Study material Block Start

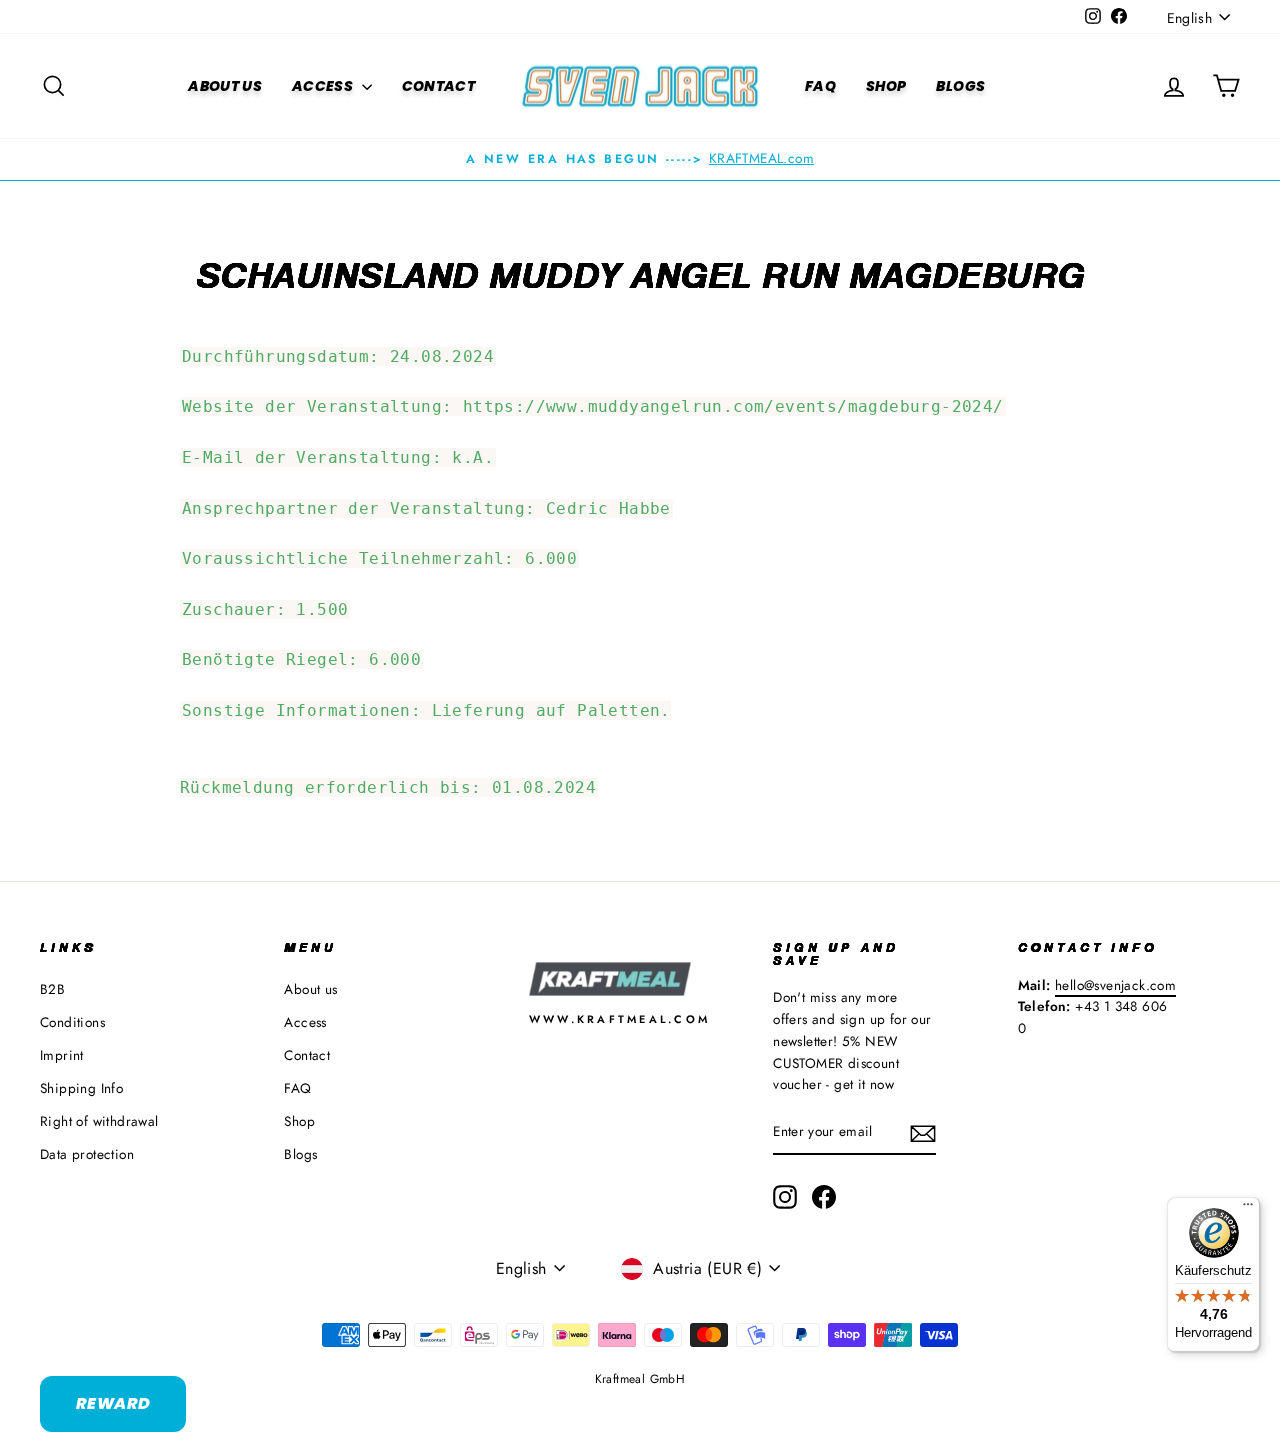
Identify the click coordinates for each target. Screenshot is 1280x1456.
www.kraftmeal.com (620, 1019)
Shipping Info (81, 1088)
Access (324, 86)
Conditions (72, 1022)
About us (225, 86)
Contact (438, 86)
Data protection (87, 1154)
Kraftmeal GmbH (640, 1379)
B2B (52, 989)
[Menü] (1248, 1209)
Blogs (960, 86)
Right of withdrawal (99, 1121)
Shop (886, 86)
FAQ (820, 86)
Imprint (62, 1055)
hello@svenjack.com (1115, 985)
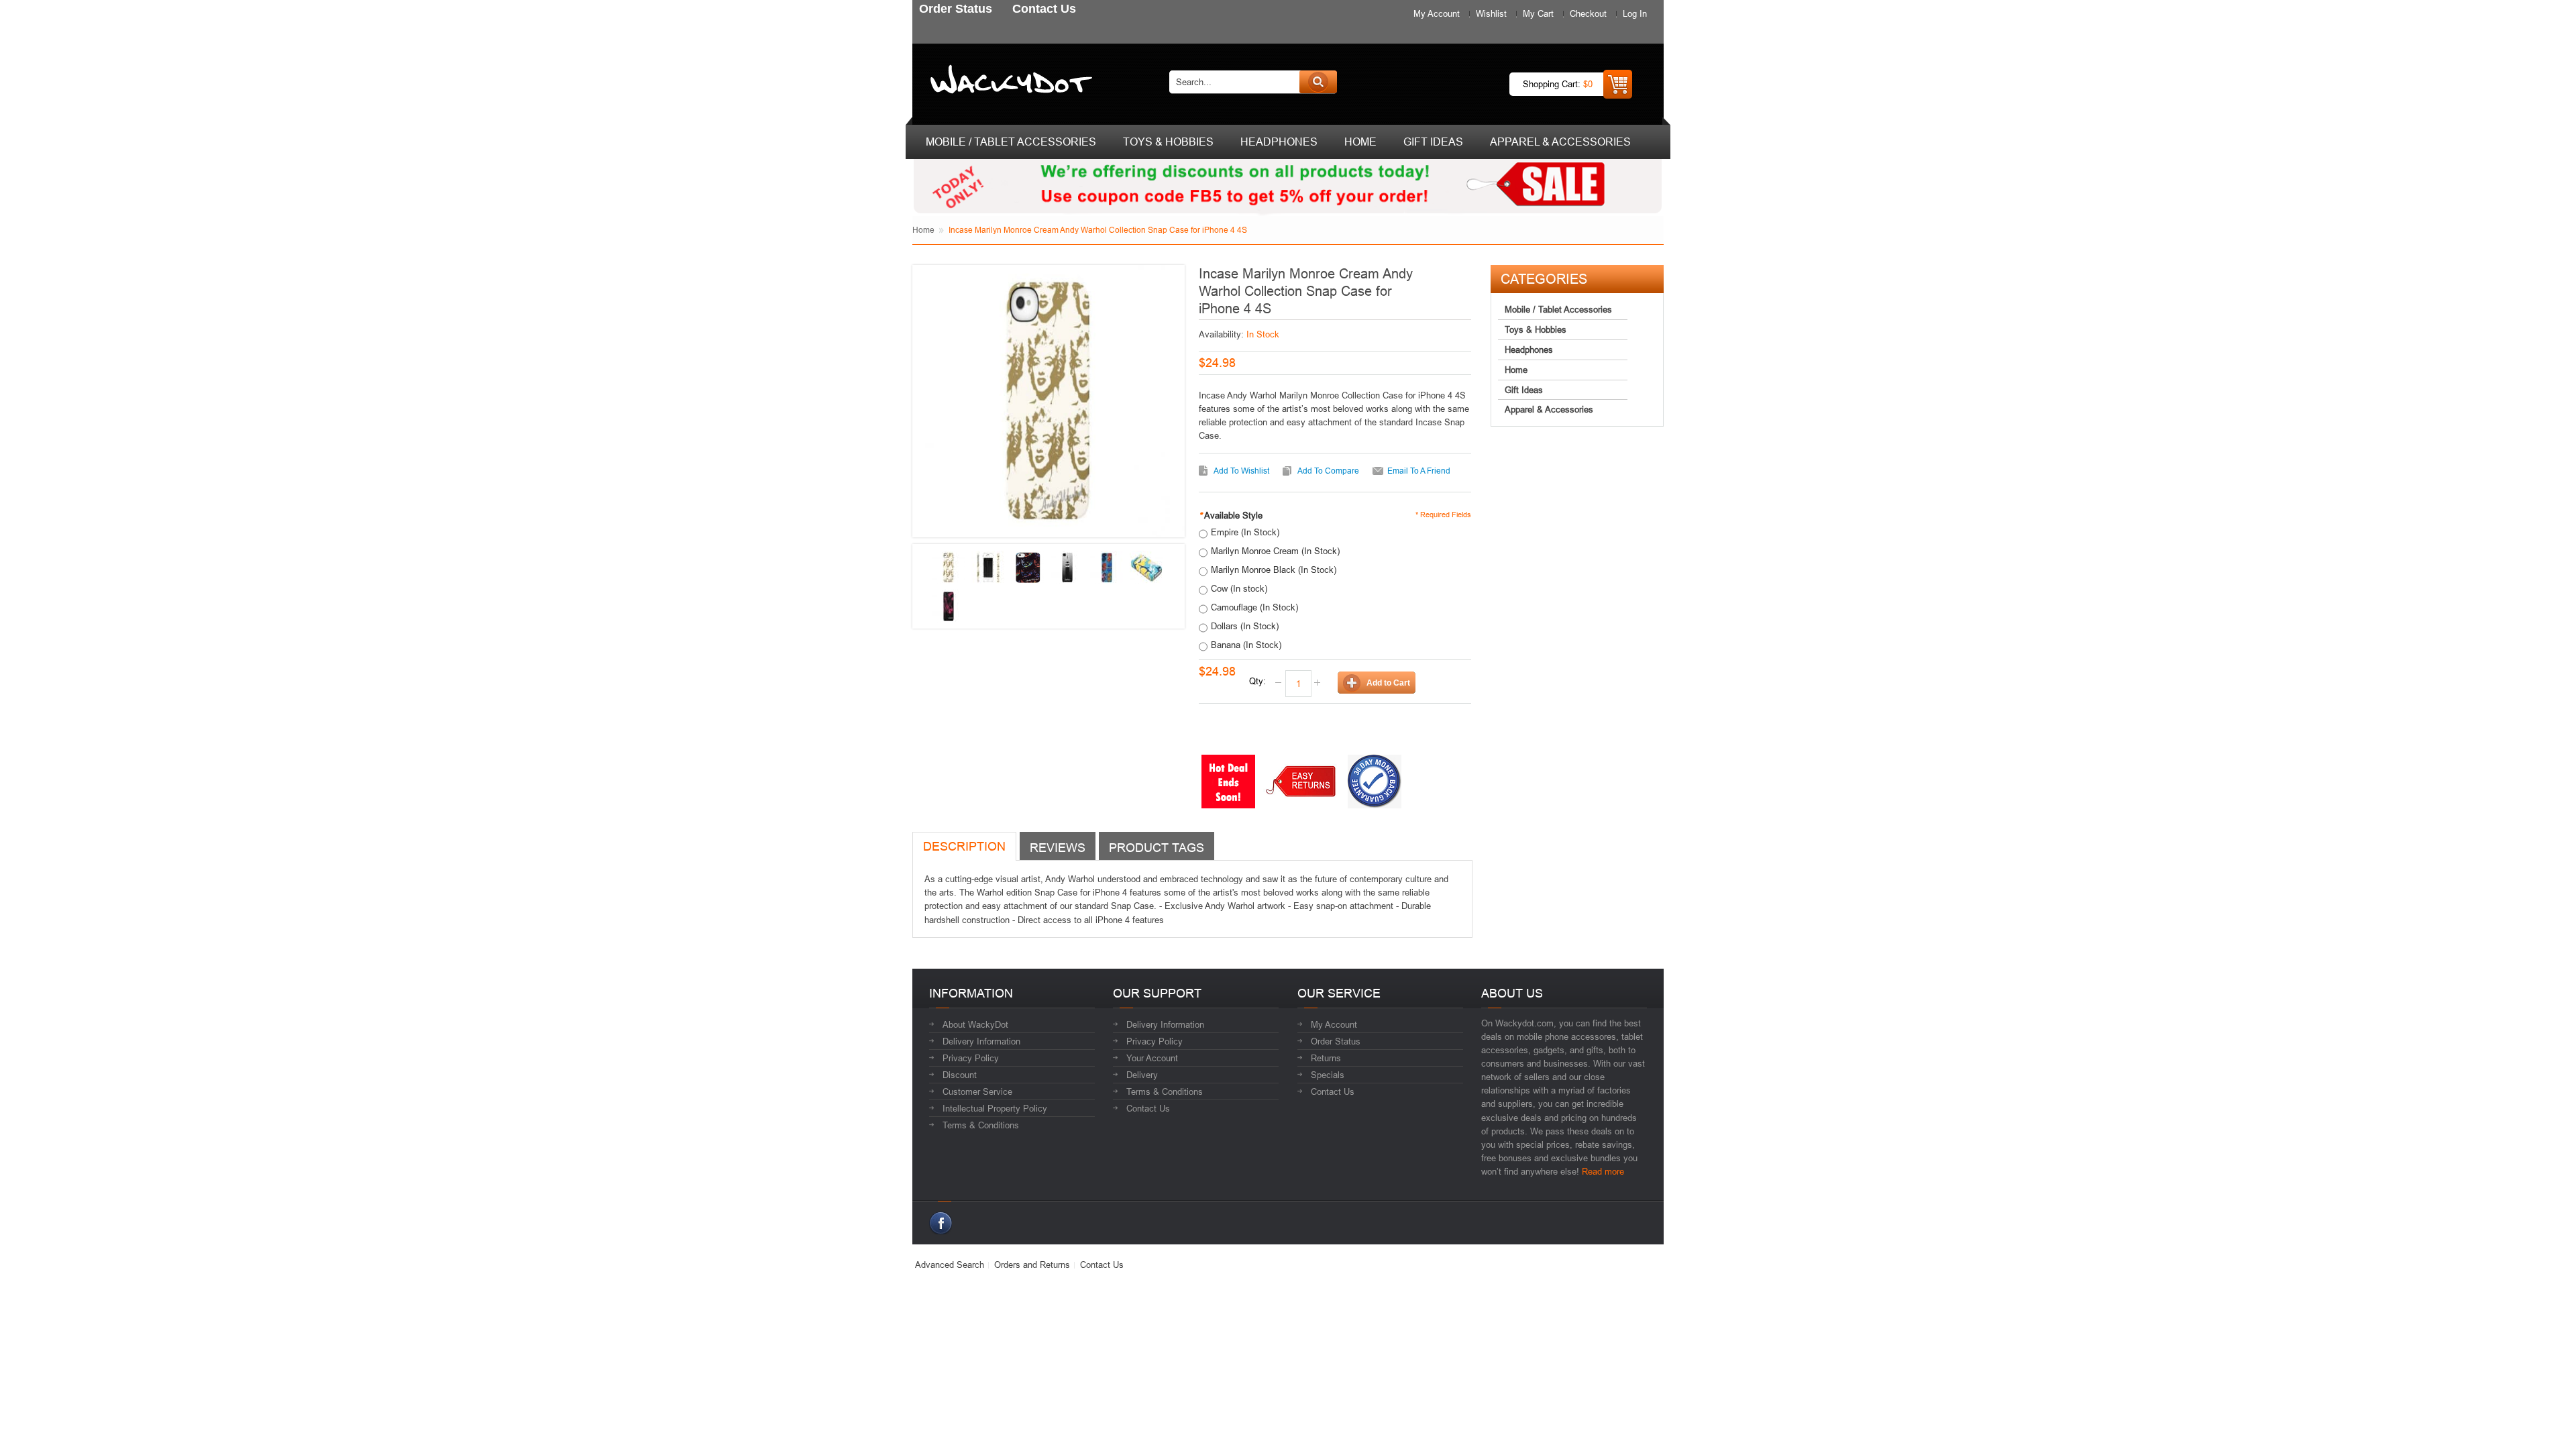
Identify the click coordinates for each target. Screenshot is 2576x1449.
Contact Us (1148, 1108)
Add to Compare (1328, 471)
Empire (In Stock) (1245, 532)
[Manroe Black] (1027, 567)
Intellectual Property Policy (995, 1108)
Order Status (1335, 1041)
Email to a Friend (1418, 471)
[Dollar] (1107, 567)
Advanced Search (949, 1264)
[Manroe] (988, 567)
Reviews (1057, 848)
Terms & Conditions (981, 1125)
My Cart (1538, 13)
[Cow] (948, 606)
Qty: (1257, 681)
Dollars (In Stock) (1245, 626)
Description (964, 846)
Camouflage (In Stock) (1254, 607)
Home (923, 230)
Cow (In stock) (1239, 588)
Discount (960, 1074)
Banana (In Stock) (1246, 644)
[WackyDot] (1008, 82)
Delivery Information (981, 1041)
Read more (1603, 1171)
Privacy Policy (971, 1058)
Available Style (1231, 515)
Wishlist (1491, 13)
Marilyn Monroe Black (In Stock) (1273, 569)
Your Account (1152, 1058)
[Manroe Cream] (948, 567)
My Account (1436, 13)
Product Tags (1156, 848)
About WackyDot (975, 1024)
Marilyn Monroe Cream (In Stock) (1275, 550)
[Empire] (1067, 567)
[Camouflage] (1146, 567)
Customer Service (977, 1091)
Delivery (1142, 1074)
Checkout (1588, 13)
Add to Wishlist (1241, 471)
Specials (1327, 1074)
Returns (1326, 1058)
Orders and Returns (1032, 1264)
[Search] (1318, 81)
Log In (1635, 13)
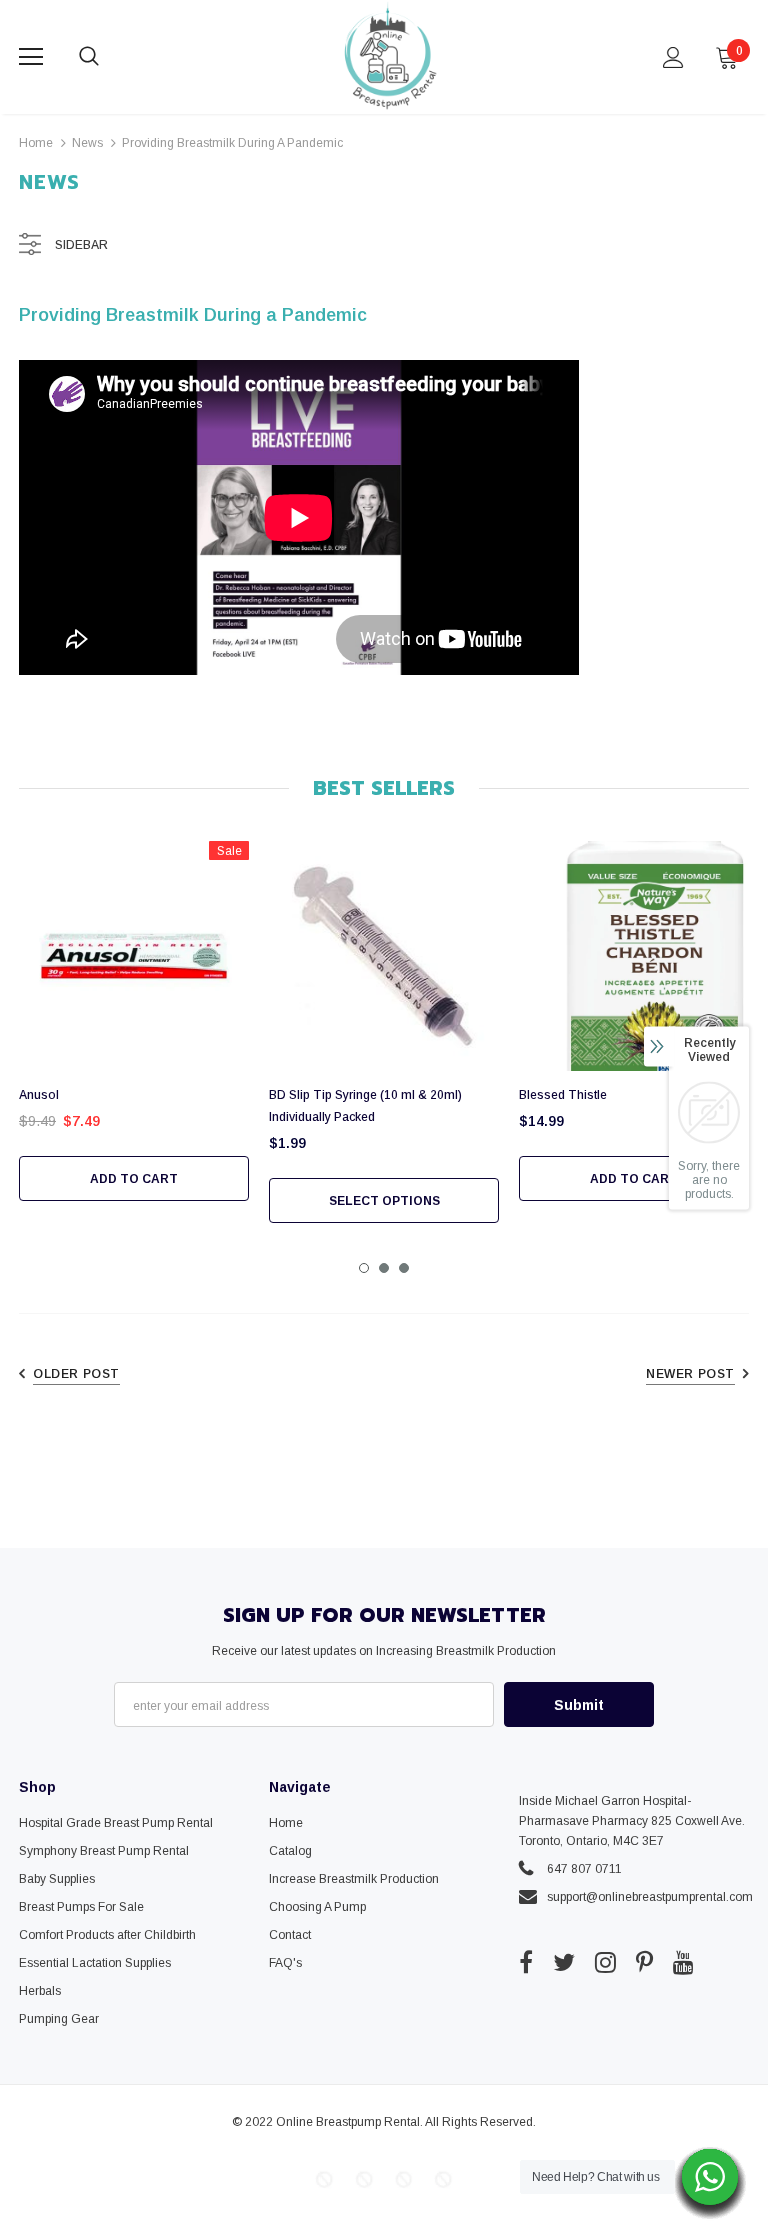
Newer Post (690, 1374)
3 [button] (404, 1268)
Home (36, 143)
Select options (384, 1201)
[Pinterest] (644, 1962)
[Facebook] (526, 1962)
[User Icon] (673, 57)
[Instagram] (605, 1962)
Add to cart (134, 1179)
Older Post (76, 1374)
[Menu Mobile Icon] (31, 57)
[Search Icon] (109, 57)
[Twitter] (564, 1962)
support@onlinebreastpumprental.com (650, 1897)
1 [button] (364, 1268)
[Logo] (387, 56)
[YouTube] (683, 1962)
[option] (134, 1021)
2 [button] (384, 1268)
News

Study material Block End

## Exercise instructions
Your answer must be the records exactly as they stand, with no pictures in it.

## Reply
Identify the click coordinates for each target. Screenshot is 1280x1456.
www.kraftmeal.com (620, 1019)
Shipping Info (81, 1088)
Access (324, 86)
Conditions (72, 1022)
About us (225, 86)
Contact (438, 86)
Data protection (87, 1154)
Kraftmeal GmbH (640, 1379)
B2B (52, 989)
[Menü] (1248, 1209)
Blogs (960, 86)
Right of withdrawal (99, 1121)
Shop (886, 86)
FAQ (820, 86)
Imprint (62, 1055)
hello@svenjack.com (1115, 985)
Identify the click coordinates for each target. Screenshot is 2576x1449.
Contact Us (1148, 1108)
Add to Compare (1328, 471)
Empire (In Stock) (1245, 532)
[Manroe Black] (1027, 567)
Intellectual Property Policy (995, 1108)
Order Status (1335, 1041)
Email to a Friend (1418, 471)
[Dollar] (1107, 567)
Advanced Search (949, 1264)
[Manroe] (988, 567)
Reviews (1057, 848)
Terms & Conditions (981, 1125)
My Cart (1538, 13)
[Cow] (948, 606)
Qty: (1257, 681)
Dollars (In Stock) (1245, 626)
Description (964, 846)
Camouflage (In Stock) (1254, 607)
Home (923, 230)
Cow (In stock) (1239, 588)
Discount (960, 1074)
Banana (In Stock) (1246, 644)
[WackyDot] (1008, 82)
Delivery Information (981, 1041)
Read more (1603, 1171)
Privacy Policy (971, 1058)
Available Style (1231, 515)
Wishlist (1491, 13)
Marilyn Monroe Black (In Stock) (1273, 569)
Your Account (1152, 1058)
[Manroe Cream] (948, 567)
My Account (1436, 13)
Product Tags (1156, 848)
About WackyDot (975, 1024)
Marilyn Monroe Cream (In Stock) (1275, 550)
[Empire] (1067, 567)
[Camouflage] (1146, 567)
Customer Service (977, 1091)
Delivery (1142, 1074)
Checkout (1588, 13)
Add to Wishlist (1241, 471)
Specials (1327, 1074)
Returns (1326, 1058)
Orders and Returns (1032, 1264)
[Search] (1318, 81)
Log In (1635, 13)
Newer Post (690, 1374)
3 [button] (404, 1268)
Home (36, 143)
Select options (384, 1201)
[Pinterest] (644, 1962)
[Facebook] (526, 1962)
[User Icon] (673, 57)
[Instagram] (605, 1962)
Add to cart (134, 1179)
Older Post (76, 1374)
[Menu Mobile Icon] (31, 57)
[Search Icon] (109, 57)
[Twitter] (564, 1962)
support@onlinebreastpumprental.com (650, 1897)
1 [button] (364, 1268)
[Logo] (387, 56)
[YouTube] (683, 1962)
[option] (134, 1021)
2 [button] (384, 1268)
News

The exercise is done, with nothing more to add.